Regarding the methodology used for the randomization of patients and variables, the AASTRE has the potential to increase safety awareness of the clinical staff while providing prompt feedback on team performance in critical patient safety domains. However, the interaction between the healthcare professionals caring for the patient and the prompter (all of whom are members of the ICU team) is fundamental in providing empathy and recognizing the relevance of the clinical problems analysed via the AASTRE. This aspect has been previously described by Weiss et al. [35] who, in a prospective study, showed that checklists of safety measures guided by an observer improved mortality and average length of stay in an ICU compared to those carried out through self-verification.

There are a number of limitations to this study. First, the degree of safety awareness at the beginning and at the end of the study was not considered as a variable in the design of the study. Second, the ICUs included in the study are heterogeneous, which may have affected any comparison of results. Third, the length of the study time period (4 months) may have been too short and prevented our addressing other goals, such as the impact on mortality. Fourth, the time spent performing the safety audits was only analysed in one core hospital; however, it should be noted that this aspect is an objective element of improvement since very few other studies explain this [36]. Fifth, the lack of randomization of assessment days may have biased the results. Sixth, the care burden on the nursing staff could have been represented using a nursing workload score rather than the patient:nurse ratio. Finally, the impact of the tool on result indicators, such as incidence of AEs, was not measured.

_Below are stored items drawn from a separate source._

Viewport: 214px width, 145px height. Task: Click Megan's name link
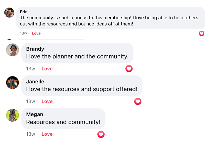click(34, 114)
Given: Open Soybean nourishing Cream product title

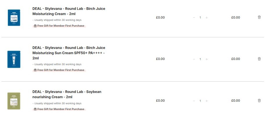Looking at the screenshot, I should point(67,94).
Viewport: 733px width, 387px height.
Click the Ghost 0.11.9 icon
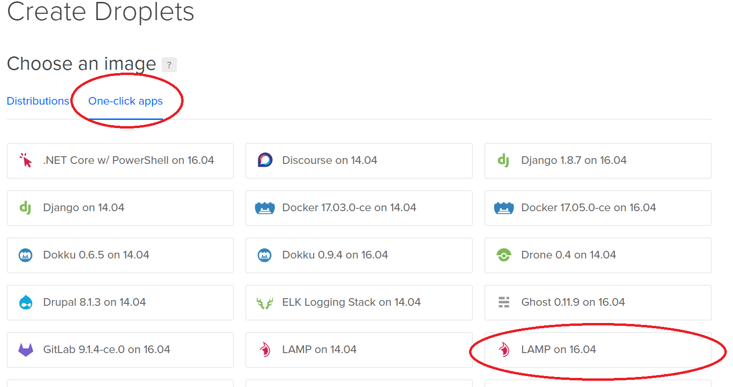[503, 302]
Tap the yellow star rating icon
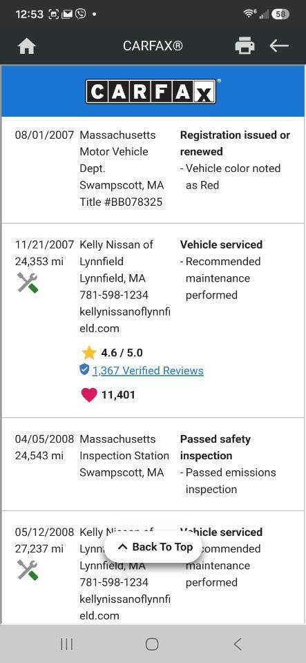This screenshot has width=306, height=663. click(88, 353)
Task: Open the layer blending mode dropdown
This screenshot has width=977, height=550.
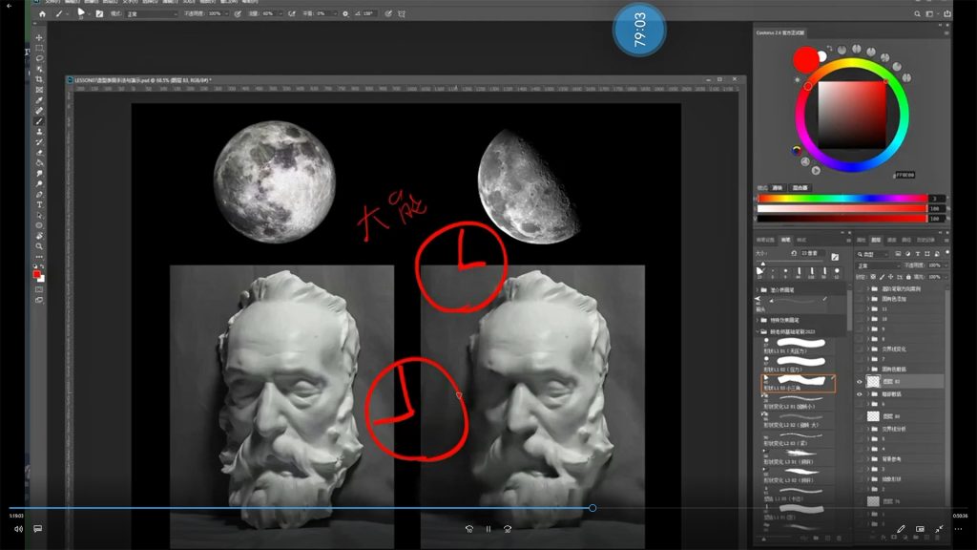Action: [876, 264]
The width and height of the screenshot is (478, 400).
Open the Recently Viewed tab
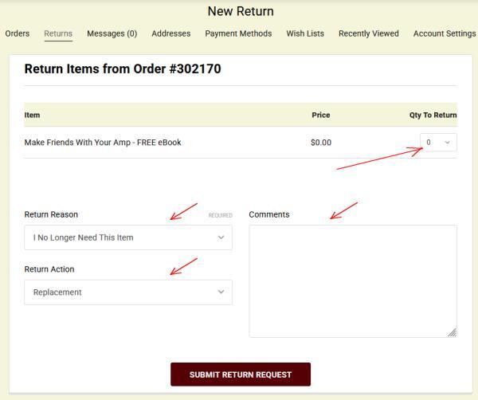(368, 33)
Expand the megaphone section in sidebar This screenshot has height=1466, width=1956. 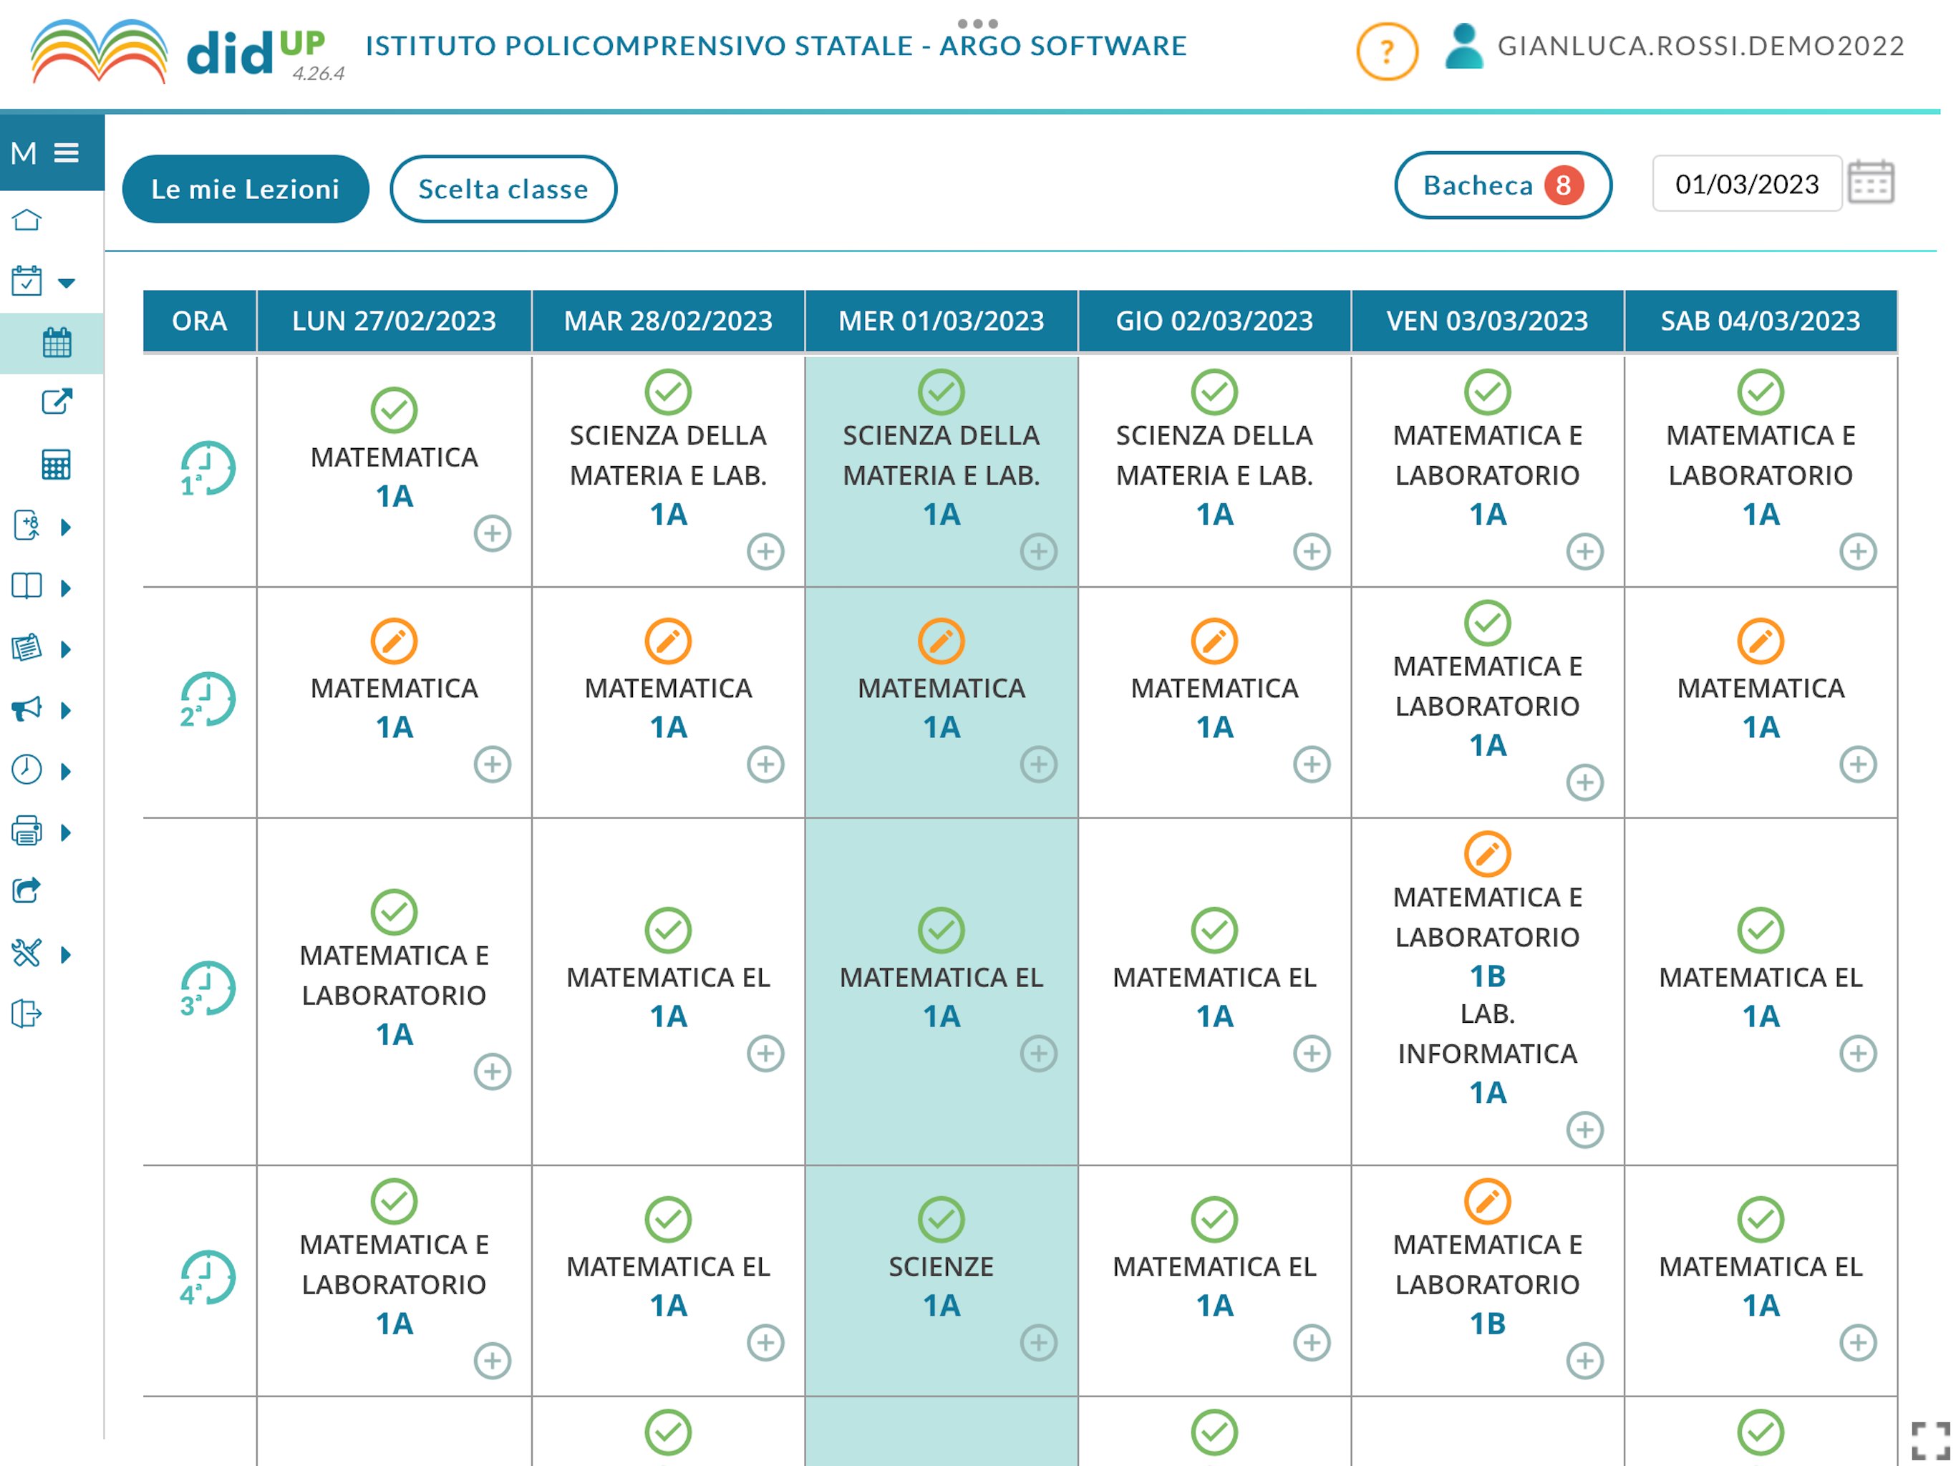pos(65,710)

To conclude, real time safety audits are a useful and feasible tool for the prevention of errors in adult ICU patients. In our study, this tool was most useful in the hospitals which participated in its design. The AASTRE was found to improve adherence to clinical practice guidelines, proving most useful in situations of high healthcare load and in the more severely ill patient. More extensive studies are needed to ascertain its impact on the evolution of care of critically ill patients.